3,505 miles from Whittier, Alaska we finally hit land at Muroran, Japan. For six days and seven nights we had pushed on at 18.8 knots -- almost 22 mph -- and crossed six time zones and the International Date Line. Each of those six days was therefore 25 hours long. This proved to be a little tiring but manageable, and far far easier than two years ago when we had six consecutive 23-hour days. By the fifth of those, Jeff gave up trying to sleep at 2 a.m. and walked around the ship, discovering to his surprise that a fourth of the passengers were doing the same thing as their bodies failed to feel tired with so many too-short days and nights. This time around we felt and observed a smooth accommodation to the demands of the clock. As for the Date Line, we lost Wednesday September 28. Poof, gone! It just never happened! As recompense, of course, when we head back to the US we get to try out November 18 twice, when we leave Shanghai at 9 p.m. that evening and arrive in LA the same day, but at 3:30 pm!

Muroran was a disappointment, though a lot of the blame goes to the Japanese Customs and Immigration folks who decided they wanted an electronic fingerprint as well as the usual passport check of everyone getting off the ship. It was so badly bungled that we stood in line 90 excruciating minutes, watching any hope of getting out of Muroran to a national park 50 km away drift away and finally vanish. There just wasn't time enough left for the train-bus trip there and back to work and still have enough time to see the sights so tantalizingly described in our guidebook.

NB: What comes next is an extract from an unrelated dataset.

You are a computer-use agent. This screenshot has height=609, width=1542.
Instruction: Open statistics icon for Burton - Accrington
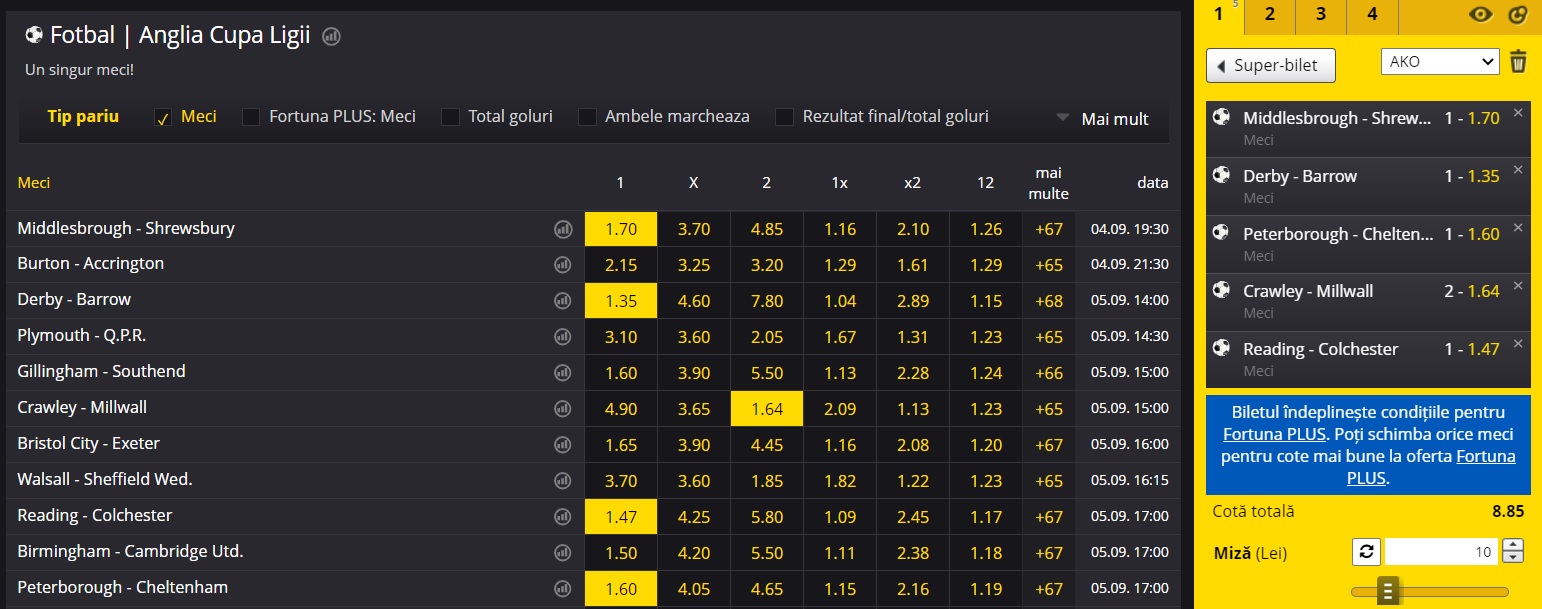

The city was one we had never heard of before, as it's a fairly gritty factory and port town with no real attraction other than its accessibility to that national park and (but with a 3-hour drive each way) to Sapporo. Folks who paid the big bucks for Princess-organized tours did get to board all those buses waiting while we did the fingerprint foolishness, and they did do their tours, though the visit to Sapporo was ridiculously brief compared to the travel time to and from. The rest of us made the best of Muroran, which was not much. We found an Internet cafe and caught up with email and checking the bank and credit card accounts; we found a charming ramen shop where you sit at a counter around the small kitchen, and got bowls of soup that brought waves of nostalgia to Louise; we visited a mildly interesting Shinto shrine; and we talked for a while with an American English teacher and one of his students, part of a welcoming group that Princess had arranged and stationed all around town. But compared with the port stops we made on the Volendam at two other cities not far from Muroran and which we glowingly described in this blog two years ago, Hakodate and Otaru, this was a downer. We hope Princess either chooses one of those ports, persuades the Japanese that they have to do a far better job of letting passengers disembark from cruise ships, or both.

It's now on to Vladivostok and our first visit ever to Russia. We'll tell you all in our next entry.